Market guru Laszlo Birinyi says the $50 billion Bernie Madoff ponzi scheme may make for good water-cooler chat but has little impact beyond the scam’s unfortunate victims.
“This will have a very short duration,” he told Bloomberg TV.
“What everyone is really worried about is economic growth. This becomes a gossip issue, and I’m not sure it really affects the market.”
If the scandal involved the fate of a major financial institution, the consequences would be greater, he says.
“But other than being a Wall Street version of People magazine, I don’t think it will have much impact.”
Birinyi believes the stock market has bottomed, noting its resiliency in the face of bad news such as a record November job loss and weak earnings from Goldman Sachs.
“I think the market has bottomed, but I caution against thinking it’s going substantially higher next year,” he says.
Investors should focus on tactics rather than strategy, Birinyi maintains. “Taking profits in small bites is the way to go,” he says.

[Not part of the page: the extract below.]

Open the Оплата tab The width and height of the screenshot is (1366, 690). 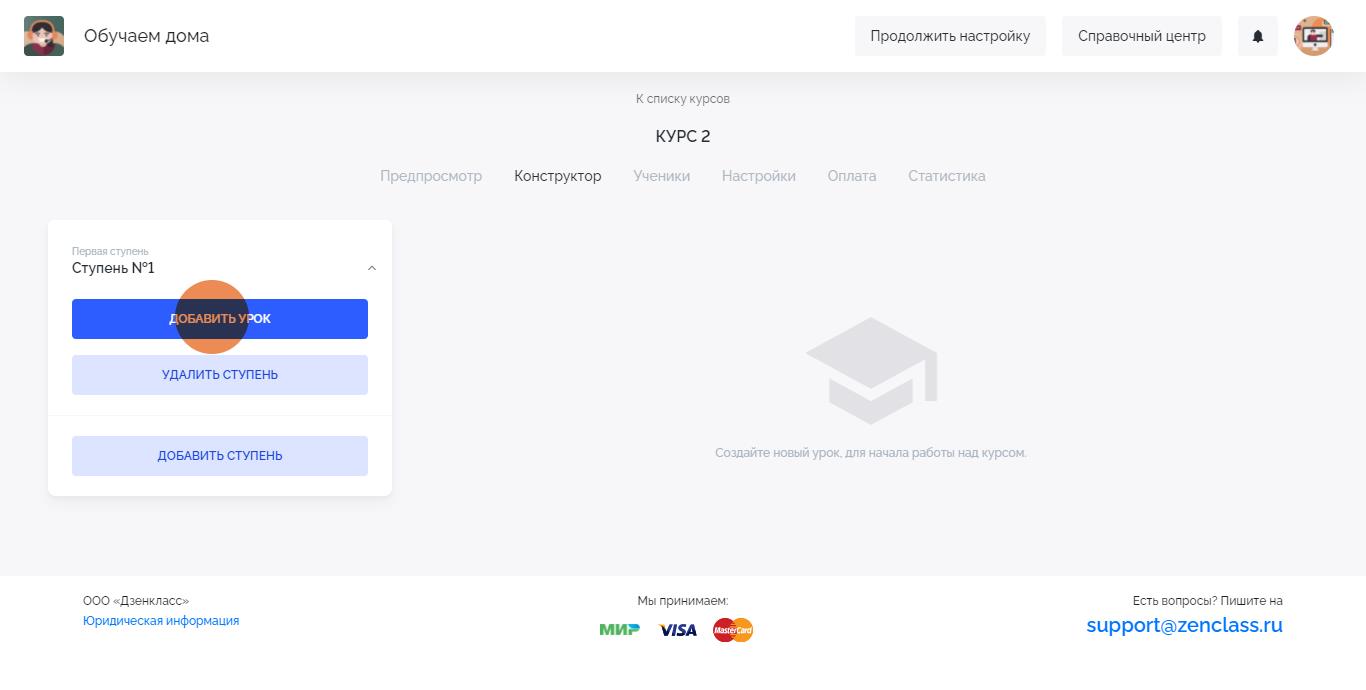click(852, 176)
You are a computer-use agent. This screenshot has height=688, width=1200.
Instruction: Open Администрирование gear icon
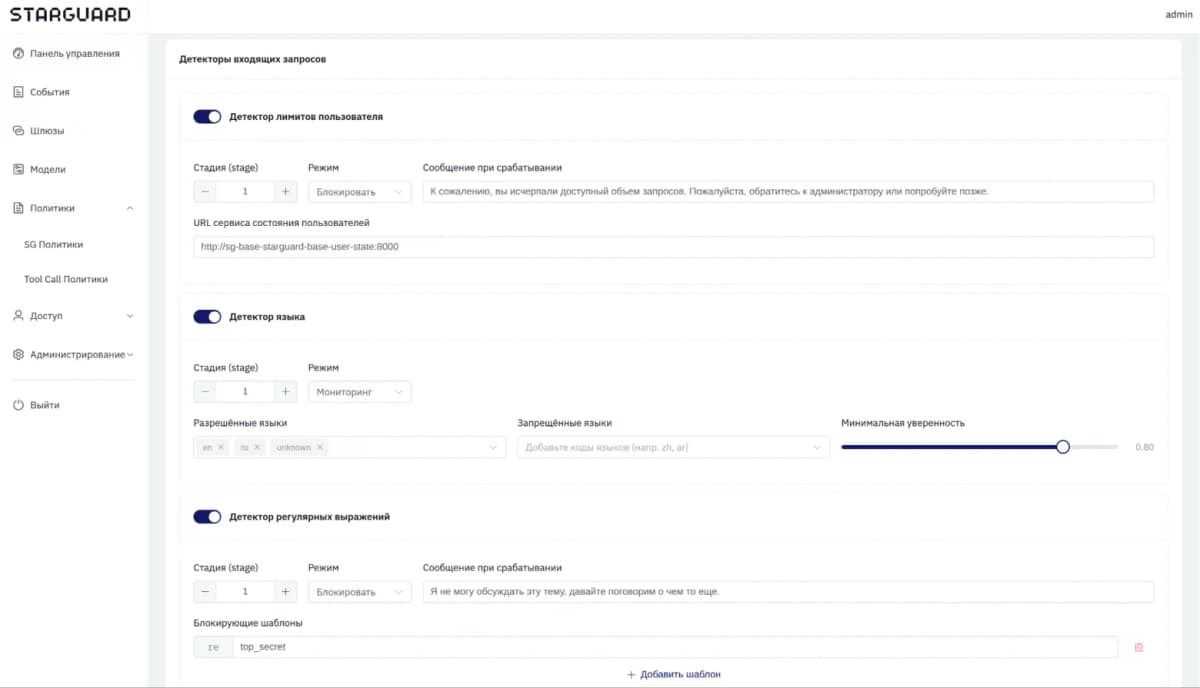(18, 355)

“I don’t think this is a market where you can buy things, put them on the shelf and walk away. Buy, have a price target, and when you reach it, exit and start all over again.”
Others agree that the market has no quick fixes.
“People would like a silver bullet, but at this point there are no silver bullets,” David Katz, chief investment officer of Matrix Asset Advisor, told The New York Times.